Die gegründete Arbeitsgruppe des Klevischen Vereins trifft sich einmal im Monat und hat erst die bestehende Liste der Klever Denkmäler aufgearbeitet. „Wir haben sie aktualisiert, die Gebäude neu beschrieben", sagt Alwine Strohmenger, Vorsitzende des Vereins und Organisatorin der Arbeitsgruppe. Sie legt ein Packen DIN-A4-Blätter vor. Durch diese städtische Liste ziehen sich wieder gelbe Balken: Schützenhaus Kleve - abgerissen für ein Stück Wiese. Ein Schrankenwärterhäuschen in Donsbrüggen - abgerissen. Das alte Haus Dorsemagen - abgerissen, weil der Holzhandel mehr Platz brauchte. Letzteres präsentiert sich fast als Treppenwitz: Alle Pläne zur Unterstadtentwicklung sehen den Wiederaufbau der erst jüngst abgerissenen Gebäude rund um Dorsemagen wieder vor...

LVR-Amt für Denkmalschutz

In der AG des Heimatvereins arbeiten Stadtarchivar Drs.Bert Thissen, die Gartenbauhistorikerin Marlene Zedelius, die Historikerin Helga Ulrich-Scheyda und nicht zuletzt Stadtführerin und Grünen-Ratsmitglied Wiltrud Schnütgen, die zu den treibenden Kräften in Sachen Denkmal gehörte, wie Alwine Strohmenger betont. Eingeladen ist Denkmalschützer Dr. Stürmer vom Denkmalamt in Brauweiler. Natürlich ist man in diesen Fragen auch eng mit de Werd und seinem Museum verbunden, sagt Strohmenger. Wenn Mitarbeiter aus Brauweiler Denkmalvorschläge besichtigen, sind Architekt und Heimatvereinsmitglied Werner van Ackeren und der Vorsitzende des Rinderner Heimatvereins Arenacum, Roland Verheyen, mit unterwegs. Die beiden unterstützen die Arbeit der AG.

Vorschläge sammeln

KLEVE (mgr) Das Amt für Denkmalschutz beim Landschaftsverband Rheinland in Brauweiler hatte - ebenso wie die Stadt Kleve - eine zu dünne Personaldecke angegeben, warum die Klever Denkmallisten nicht inventarisiert sind. „Wir haben erreicht, dass wir registriert sind - und mit unserer Arbeit anerkannt werden", sagt Strohmenger. Dazu bedurfte es der „Duldung des Bürgermeisters", wie die Vorsitzende des Klevischen Vereins sagt: Damit sind Versicherungsfragen geklärt und wird die Arbeit von der Stadt anerkannt. „Wir haben von dieser Seite die volle Unterstützung", so die Vorsitzende.

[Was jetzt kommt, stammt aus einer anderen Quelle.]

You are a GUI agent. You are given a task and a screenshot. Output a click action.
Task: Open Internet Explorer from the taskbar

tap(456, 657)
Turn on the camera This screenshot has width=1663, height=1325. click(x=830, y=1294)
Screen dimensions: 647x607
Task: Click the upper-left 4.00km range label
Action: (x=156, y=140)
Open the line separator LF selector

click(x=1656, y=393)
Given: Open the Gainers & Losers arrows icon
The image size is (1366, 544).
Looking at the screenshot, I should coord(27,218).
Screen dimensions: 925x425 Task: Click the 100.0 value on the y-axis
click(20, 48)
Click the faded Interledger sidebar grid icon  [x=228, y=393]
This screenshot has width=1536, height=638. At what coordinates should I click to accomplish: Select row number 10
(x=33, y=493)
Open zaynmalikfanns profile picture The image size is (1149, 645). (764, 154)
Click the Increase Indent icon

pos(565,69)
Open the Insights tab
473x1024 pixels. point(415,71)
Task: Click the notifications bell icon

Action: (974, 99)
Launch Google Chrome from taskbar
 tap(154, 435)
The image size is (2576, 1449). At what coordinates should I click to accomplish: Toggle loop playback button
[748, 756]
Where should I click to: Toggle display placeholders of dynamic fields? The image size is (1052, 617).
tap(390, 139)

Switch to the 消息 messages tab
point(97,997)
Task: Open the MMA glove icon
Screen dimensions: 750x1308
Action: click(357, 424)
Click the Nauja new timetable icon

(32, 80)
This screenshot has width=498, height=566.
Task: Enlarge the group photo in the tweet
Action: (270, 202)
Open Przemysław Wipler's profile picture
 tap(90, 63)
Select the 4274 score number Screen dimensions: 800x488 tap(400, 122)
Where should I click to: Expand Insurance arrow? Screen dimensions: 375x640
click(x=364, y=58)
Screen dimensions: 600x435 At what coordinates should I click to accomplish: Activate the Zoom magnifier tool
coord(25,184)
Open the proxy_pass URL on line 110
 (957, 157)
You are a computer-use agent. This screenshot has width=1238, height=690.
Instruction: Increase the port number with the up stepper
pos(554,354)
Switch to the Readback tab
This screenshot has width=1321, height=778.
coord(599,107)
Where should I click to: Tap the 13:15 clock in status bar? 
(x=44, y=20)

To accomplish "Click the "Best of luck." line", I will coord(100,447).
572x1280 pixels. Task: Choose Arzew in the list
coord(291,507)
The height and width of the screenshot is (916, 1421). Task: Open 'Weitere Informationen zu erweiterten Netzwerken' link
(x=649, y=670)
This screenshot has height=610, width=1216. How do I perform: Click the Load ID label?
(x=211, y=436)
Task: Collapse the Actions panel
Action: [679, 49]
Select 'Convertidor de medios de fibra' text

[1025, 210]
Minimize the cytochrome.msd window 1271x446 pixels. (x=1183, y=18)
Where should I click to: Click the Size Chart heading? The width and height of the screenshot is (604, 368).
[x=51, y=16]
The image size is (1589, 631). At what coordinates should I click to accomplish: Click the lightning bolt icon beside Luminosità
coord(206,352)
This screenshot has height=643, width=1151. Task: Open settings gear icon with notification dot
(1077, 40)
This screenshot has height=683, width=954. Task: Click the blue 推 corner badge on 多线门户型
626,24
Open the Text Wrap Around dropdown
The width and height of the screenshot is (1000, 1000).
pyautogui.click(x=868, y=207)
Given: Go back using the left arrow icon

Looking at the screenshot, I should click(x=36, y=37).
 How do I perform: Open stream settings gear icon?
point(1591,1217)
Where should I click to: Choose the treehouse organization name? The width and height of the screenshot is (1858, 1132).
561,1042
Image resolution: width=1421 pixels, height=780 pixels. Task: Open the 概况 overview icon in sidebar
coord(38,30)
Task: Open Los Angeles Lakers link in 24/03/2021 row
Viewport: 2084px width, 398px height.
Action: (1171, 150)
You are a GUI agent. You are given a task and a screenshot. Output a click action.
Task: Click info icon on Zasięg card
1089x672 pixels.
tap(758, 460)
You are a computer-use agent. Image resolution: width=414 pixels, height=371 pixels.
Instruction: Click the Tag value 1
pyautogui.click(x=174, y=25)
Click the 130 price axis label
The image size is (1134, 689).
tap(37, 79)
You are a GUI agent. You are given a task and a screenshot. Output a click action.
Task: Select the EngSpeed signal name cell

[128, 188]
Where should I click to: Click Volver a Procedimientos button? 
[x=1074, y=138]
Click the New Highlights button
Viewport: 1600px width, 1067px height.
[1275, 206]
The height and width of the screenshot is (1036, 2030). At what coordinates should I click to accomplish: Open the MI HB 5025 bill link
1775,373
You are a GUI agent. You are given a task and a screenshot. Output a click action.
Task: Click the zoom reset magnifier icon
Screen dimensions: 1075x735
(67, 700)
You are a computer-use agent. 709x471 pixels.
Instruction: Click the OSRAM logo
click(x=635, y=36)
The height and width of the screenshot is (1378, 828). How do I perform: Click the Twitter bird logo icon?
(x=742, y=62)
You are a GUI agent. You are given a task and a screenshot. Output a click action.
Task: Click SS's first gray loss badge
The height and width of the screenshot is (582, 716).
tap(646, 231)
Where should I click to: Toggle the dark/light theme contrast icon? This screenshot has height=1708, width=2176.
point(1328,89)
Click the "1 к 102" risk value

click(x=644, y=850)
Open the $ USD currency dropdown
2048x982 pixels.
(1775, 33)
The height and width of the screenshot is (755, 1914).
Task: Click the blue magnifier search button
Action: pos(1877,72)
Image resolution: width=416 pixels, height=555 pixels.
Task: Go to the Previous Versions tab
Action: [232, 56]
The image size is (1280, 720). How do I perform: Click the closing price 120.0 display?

Als nächstes werden die Mitglieder der AG anhand von Grundkarten die Gebäude, Grünanlagen und die Friedhofe der Stadt begutachten und Dinge sammeln, die viellicht denkmalwürdig sind. „Das müssen ja nicht immer nur Gebäude sein, es können auch ganze Ensembles oder Details sein", sagt Strohmenger. In den monatlichen Treffen werden die Vorschläge diskutiert und letztlich diejenigen Dinge, die von der AG als denkmalwürdig anerkannt werden dem LVR-Denkmalamt vorgeschlagen.